- Required work -
Copy the line with "Refine (574, 1357)" and all lines following it through the last line of the entries, exactly as written.

○ ○ ○ ○ ○ ○ ○

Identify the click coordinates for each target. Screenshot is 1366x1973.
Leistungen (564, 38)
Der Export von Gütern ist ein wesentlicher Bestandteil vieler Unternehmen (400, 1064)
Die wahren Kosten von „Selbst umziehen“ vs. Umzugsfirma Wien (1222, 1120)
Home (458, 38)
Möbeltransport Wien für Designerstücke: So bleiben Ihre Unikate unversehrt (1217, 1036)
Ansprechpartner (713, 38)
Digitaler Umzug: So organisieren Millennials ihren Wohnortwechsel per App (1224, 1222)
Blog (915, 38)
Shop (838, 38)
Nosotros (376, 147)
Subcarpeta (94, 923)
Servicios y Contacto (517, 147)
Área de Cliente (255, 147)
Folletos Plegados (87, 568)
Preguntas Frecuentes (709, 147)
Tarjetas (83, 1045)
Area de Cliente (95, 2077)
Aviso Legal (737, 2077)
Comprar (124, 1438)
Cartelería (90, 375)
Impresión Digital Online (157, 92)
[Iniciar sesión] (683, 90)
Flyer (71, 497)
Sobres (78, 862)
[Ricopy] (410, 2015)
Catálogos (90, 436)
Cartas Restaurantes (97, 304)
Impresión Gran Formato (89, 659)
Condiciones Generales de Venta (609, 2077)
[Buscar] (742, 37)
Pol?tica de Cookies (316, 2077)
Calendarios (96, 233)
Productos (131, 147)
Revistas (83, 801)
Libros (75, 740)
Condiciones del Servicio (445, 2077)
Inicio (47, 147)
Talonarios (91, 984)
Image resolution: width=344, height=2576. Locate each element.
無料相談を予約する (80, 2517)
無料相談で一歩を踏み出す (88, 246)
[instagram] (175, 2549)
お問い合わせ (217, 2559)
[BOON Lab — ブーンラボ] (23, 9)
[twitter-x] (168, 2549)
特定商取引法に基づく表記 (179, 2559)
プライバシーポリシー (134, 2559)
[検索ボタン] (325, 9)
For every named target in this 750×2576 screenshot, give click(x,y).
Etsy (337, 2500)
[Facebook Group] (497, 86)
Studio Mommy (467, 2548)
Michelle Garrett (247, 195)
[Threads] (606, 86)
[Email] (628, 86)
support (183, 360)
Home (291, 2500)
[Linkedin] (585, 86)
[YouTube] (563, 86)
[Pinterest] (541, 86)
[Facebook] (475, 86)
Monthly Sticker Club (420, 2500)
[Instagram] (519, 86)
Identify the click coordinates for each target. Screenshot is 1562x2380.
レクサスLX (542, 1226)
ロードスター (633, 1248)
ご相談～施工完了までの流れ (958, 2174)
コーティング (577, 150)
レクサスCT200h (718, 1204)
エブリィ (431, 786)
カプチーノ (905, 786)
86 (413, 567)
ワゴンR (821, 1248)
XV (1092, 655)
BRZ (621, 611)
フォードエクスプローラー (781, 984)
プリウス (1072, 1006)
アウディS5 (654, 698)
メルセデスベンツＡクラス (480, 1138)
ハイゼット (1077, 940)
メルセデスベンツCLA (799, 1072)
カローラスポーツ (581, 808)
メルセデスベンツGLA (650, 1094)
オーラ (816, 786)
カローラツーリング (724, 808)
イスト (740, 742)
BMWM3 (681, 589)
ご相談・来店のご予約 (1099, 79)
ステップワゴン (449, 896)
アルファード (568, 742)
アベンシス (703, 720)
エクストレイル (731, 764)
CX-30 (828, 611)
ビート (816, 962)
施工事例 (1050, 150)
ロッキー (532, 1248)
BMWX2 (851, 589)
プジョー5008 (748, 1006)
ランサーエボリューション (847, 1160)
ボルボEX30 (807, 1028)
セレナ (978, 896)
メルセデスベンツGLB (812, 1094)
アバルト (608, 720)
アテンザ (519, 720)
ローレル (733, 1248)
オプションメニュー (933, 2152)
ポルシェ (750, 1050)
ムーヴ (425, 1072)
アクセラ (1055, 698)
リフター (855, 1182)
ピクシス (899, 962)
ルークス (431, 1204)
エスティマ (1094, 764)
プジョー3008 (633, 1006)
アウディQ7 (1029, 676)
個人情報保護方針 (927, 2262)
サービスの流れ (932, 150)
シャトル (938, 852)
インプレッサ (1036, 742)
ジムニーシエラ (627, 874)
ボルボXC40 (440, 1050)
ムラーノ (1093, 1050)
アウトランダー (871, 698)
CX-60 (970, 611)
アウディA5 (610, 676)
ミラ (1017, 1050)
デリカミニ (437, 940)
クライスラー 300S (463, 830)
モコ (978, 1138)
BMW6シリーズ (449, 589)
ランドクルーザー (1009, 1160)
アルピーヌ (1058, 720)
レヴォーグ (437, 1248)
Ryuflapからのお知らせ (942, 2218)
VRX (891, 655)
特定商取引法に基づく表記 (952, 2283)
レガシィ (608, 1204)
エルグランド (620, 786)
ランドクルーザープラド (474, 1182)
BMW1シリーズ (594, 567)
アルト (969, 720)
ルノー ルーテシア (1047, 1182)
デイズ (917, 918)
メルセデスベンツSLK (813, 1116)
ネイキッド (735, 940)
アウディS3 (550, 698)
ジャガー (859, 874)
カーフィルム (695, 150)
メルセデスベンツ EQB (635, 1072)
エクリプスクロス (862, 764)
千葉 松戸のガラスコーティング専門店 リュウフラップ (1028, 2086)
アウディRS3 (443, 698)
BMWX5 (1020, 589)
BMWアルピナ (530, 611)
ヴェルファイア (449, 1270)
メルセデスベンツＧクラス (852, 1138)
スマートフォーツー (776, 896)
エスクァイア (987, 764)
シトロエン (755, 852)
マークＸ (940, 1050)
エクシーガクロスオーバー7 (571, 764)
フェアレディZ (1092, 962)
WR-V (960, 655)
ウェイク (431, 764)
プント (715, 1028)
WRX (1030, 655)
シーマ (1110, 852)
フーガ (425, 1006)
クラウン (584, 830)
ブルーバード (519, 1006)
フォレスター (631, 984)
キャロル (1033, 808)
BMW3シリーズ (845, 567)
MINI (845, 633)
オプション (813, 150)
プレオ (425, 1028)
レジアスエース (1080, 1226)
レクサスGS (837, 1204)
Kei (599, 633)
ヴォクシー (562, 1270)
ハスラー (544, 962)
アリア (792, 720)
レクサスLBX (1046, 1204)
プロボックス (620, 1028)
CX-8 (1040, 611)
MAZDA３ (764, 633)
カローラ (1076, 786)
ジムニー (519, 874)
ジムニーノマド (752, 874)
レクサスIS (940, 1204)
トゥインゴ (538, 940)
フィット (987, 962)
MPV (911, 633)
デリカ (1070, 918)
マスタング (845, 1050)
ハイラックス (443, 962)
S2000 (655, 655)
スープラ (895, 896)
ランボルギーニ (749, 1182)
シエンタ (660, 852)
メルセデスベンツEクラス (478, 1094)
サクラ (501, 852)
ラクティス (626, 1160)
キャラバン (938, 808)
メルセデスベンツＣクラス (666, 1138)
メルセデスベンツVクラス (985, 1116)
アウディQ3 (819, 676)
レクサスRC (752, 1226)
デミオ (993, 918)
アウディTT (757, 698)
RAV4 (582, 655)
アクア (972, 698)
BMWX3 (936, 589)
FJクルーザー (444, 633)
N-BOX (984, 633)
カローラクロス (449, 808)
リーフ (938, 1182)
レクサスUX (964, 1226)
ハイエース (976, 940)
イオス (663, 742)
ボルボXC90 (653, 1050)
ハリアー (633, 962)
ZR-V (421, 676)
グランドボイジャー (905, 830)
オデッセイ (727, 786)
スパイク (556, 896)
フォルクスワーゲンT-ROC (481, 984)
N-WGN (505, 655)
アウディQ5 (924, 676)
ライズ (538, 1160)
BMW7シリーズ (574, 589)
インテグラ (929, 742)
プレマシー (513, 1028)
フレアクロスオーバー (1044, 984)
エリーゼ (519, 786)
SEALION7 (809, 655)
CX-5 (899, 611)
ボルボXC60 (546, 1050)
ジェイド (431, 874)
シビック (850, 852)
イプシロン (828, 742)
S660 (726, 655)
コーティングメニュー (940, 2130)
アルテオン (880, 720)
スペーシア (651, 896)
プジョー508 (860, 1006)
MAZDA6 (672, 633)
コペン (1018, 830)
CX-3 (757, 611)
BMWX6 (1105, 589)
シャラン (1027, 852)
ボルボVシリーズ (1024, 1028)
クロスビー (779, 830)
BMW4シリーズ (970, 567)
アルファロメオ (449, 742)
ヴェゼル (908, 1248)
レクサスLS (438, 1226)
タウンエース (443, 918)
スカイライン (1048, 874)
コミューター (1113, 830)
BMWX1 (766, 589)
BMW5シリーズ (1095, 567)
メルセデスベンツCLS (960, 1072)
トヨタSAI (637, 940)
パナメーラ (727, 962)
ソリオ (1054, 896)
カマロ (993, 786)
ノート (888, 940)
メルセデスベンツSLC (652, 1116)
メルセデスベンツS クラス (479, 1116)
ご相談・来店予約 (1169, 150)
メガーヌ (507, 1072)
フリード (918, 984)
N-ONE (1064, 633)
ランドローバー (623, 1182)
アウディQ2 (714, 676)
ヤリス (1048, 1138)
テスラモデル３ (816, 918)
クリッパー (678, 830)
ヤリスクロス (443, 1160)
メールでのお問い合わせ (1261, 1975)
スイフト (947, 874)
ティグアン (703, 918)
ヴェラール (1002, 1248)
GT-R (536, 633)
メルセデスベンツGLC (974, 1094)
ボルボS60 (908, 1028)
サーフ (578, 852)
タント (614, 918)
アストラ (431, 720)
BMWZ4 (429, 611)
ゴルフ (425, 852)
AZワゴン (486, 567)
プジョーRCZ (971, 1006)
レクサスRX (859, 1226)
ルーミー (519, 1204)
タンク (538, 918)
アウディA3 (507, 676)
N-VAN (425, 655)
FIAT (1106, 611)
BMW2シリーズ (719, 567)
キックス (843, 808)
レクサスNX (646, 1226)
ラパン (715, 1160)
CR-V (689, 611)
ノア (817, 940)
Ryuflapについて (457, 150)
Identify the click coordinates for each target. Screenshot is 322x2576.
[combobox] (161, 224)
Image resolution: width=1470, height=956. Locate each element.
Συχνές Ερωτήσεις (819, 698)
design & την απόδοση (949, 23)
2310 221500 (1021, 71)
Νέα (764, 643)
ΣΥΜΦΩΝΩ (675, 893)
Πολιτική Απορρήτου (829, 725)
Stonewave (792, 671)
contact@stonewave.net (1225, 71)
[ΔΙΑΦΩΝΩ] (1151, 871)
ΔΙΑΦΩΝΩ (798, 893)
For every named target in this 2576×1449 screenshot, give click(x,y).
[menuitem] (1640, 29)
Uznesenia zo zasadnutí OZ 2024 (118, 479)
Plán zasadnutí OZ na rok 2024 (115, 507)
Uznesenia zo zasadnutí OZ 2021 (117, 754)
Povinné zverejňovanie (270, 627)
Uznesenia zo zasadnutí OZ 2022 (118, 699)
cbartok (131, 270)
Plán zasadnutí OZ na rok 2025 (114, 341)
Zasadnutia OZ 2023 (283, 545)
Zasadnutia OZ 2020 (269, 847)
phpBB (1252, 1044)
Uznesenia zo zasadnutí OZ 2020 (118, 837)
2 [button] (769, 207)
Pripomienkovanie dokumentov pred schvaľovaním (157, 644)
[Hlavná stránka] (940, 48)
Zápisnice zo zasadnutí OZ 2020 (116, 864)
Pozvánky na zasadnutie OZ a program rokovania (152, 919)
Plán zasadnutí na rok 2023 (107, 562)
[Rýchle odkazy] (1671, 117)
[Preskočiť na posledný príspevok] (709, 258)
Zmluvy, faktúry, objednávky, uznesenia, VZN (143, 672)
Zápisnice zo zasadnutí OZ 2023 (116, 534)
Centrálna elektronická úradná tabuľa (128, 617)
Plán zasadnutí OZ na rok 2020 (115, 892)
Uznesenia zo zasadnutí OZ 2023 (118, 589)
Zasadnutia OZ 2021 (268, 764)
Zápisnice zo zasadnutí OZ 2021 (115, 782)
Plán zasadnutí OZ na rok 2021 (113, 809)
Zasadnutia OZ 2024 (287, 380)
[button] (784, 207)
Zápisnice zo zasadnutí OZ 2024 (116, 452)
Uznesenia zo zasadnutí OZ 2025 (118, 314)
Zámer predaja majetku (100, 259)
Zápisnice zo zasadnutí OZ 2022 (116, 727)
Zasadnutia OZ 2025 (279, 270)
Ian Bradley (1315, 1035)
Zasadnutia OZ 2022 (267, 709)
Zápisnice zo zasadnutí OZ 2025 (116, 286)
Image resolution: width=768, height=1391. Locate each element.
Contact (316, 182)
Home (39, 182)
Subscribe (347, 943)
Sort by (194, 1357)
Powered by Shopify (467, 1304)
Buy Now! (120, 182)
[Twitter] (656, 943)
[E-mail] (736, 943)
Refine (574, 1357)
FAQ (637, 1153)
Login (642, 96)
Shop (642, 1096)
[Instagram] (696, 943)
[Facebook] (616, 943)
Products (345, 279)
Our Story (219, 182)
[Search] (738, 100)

○ ○ ○ ○ ○ ○ ○

- Response box -
Refine (574, 1357)
FAQ (637, 1153)
Login (642, 96)
Shop (642, 1096)
[Instagram] (696, 943)
[Facebook] (616, 943)
Products (345, 279)
Our Story (219, 182)
[Search] (738, 100)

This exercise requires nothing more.